ABOUT THIS EXERCISE
Repeat each entry in the listing word for word.
──────── TASK INPUT
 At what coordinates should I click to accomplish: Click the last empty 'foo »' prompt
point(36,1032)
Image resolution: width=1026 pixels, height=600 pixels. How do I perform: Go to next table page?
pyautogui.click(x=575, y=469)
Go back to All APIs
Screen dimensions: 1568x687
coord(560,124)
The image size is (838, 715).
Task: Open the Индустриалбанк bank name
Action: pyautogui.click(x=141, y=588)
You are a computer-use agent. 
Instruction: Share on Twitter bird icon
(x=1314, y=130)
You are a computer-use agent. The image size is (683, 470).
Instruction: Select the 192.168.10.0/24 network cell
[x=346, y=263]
────────────────
ANSWER TO THIS PROBLEM
 At what coordinates should I click to accomplish: Click the last empty 'foo »' prompt
point(36,1032)
Image resolution: width=1026 pixels, height=600 pixels. How do I perform: Go to next table page?
pyautogui.click(x=575, y=469)
Go back to All APIs
Screen dimensions: 1568x687
coord(560,124)
The image size is (838, 715).
Task: Open the Индустриалбанк bank name
Action: pyautogui.click(x=141, y=588)
You are a computer-use agent. 
Instruction: Share on Twitter bird icon
(x=1314, y=130)
You are a computer-use agent. The image size is (683, 470).
Instruction: Select the 192.168.10.0/24 network cell
[x=346, y=263]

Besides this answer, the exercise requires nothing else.